D.5 Question What license proceeding approved the 1996-generated exclusion area boundary and low-population zone XIQ values referenced in a prior LAR dated June 5, 2002, presented in the BVPS-1 and 2 Updated Final Safety Analysis Reports, and used in the dose assessments for this LAR?
Response
BVPS submittal dated March 10, 1997 "Proposed Operating License Change Request No. 240" provided the current licensing basis X/Qs calculations, ERS-SFL-96-021, Rev 0, "RG1.145 Short Term Accident X/Q Values for EAB and LPZ, Unit I and Unit 2, Based on 1986-1995 Observations." These X/Q values for BVPS-1 and BVPS-2 were approved by License Amendment No. 205 dated September 10, 1997. It is noted that the X/Q values that were used in the confirmatory calculation performed for Amendment 205 are different and more conservative than those X/Q values used in the BVPS calculation and currently approved for BVPS-1 and BVPS-2. FENOC has no information regarding the source of the X/Q values used in the confirmatory calculation but believes that they were conservative values used for purposes of validating the BVPS calculations.

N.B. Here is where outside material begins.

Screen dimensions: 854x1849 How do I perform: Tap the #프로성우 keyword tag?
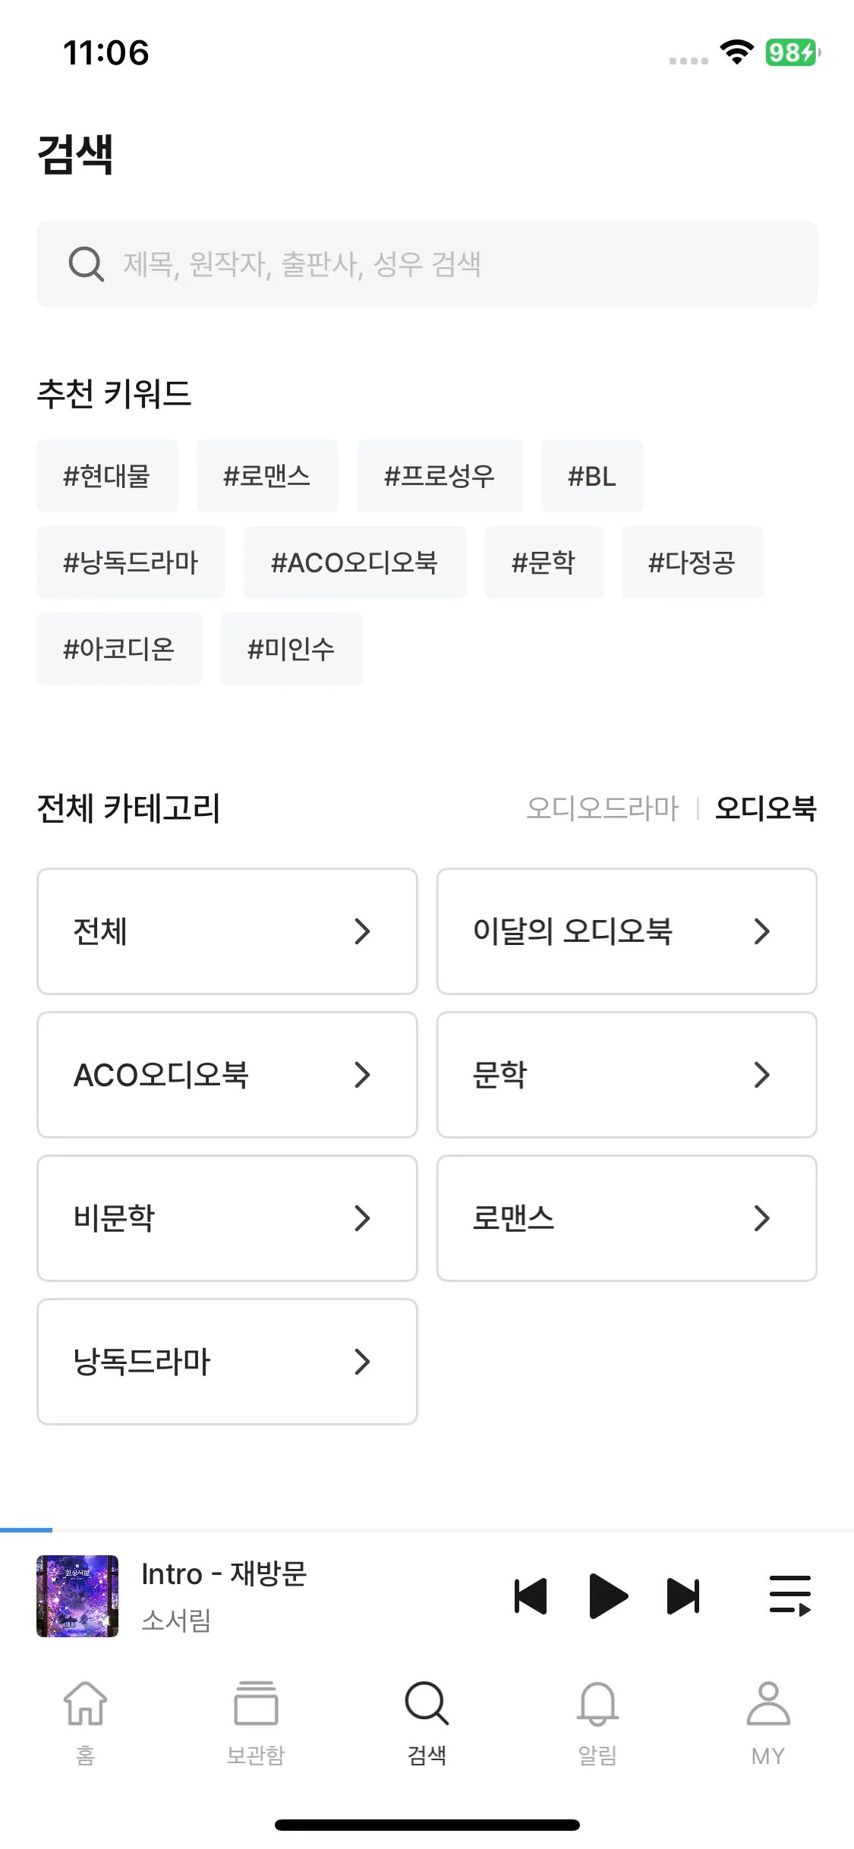pyautogui.click(x=440, y=477)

Additional historical licensing basis documents were researched on this subject topic and the following items were identified:
- The following statement appears in the SER for Amendment 237 (BVPS-1) and Amendment 119 (BVPS-2) regarding Design Basis Accident Dose Consequence Calculation Revisions:
"Revised atmospheric dispersion factors were reviewed and accepted by the NRC staff for BVPS-1 in License Amendment No. 205 dated September 16,1997 (sic).... "
L-05-137 Attachment A Page 16 of 16
- The following statement appears in the SER for Amendment 241 (BVPS-1) and Amendment 121 (BVPS-2) regarding changes to the Fuel Handling Accident:
"The NRC staff reviewed previously docketed material on calculation of the licensee's current licensing basis offsite x/Qs, Beaver Valley Calculation ERS-SFL-96-021, Rev 0, "RG1.145 Short Term Accident X/Q Values for EAB and LPZ, Unit 1 and Unit 2, Based on 1986-1995 Observations." These X/Qs were approved by License Amendment No. 205 .......

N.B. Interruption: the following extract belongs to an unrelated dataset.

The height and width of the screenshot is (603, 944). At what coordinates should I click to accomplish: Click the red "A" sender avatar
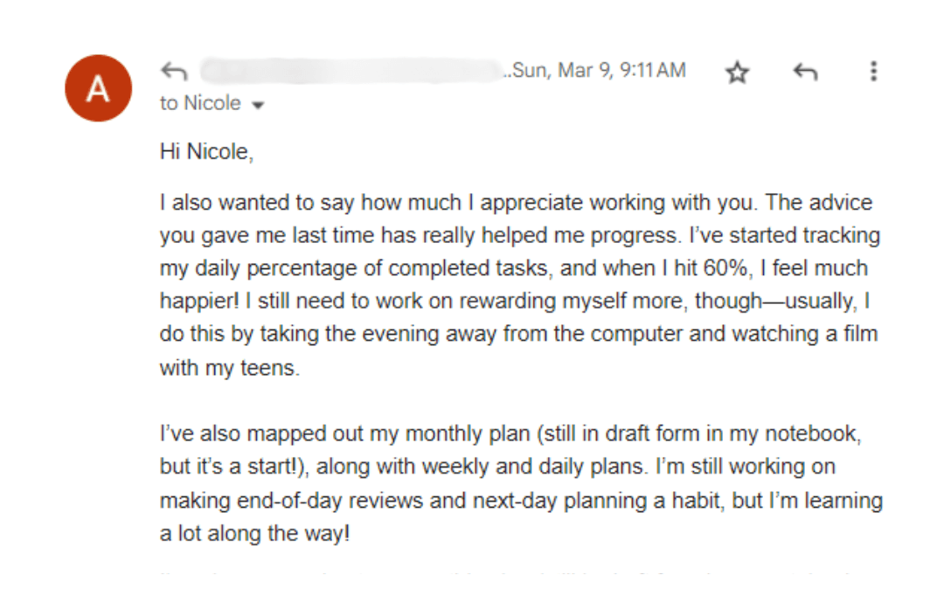click(99, 88)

Therefore, the current licensing basis X/Q values used in the dose assessments for this LAR were approved by License Amendment No. 205 dated September 10, 1997, based on the calculation ERS-SFL-96-021 provided in a submittal dated March 10, 1997.

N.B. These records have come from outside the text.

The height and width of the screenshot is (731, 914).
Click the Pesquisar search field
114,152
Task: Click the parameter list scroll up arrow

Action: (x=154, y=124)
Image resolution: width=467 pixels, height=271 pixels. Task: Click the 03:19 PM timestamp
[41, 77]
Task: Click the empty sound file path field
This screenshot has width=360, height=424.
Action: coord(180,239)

D.6 Question Please provide reference to or the actual plant drawing of the site postulated release and receptor points applicable to this LAR of sufficient size and scale to facilitate a check that the inputs appear to be reasonable.
Response
The plant drawing that includes the site postulated release and receptor points applicable to this LAR is 8700-RY-1 C Rev 2. A full size copy is being provided, as well.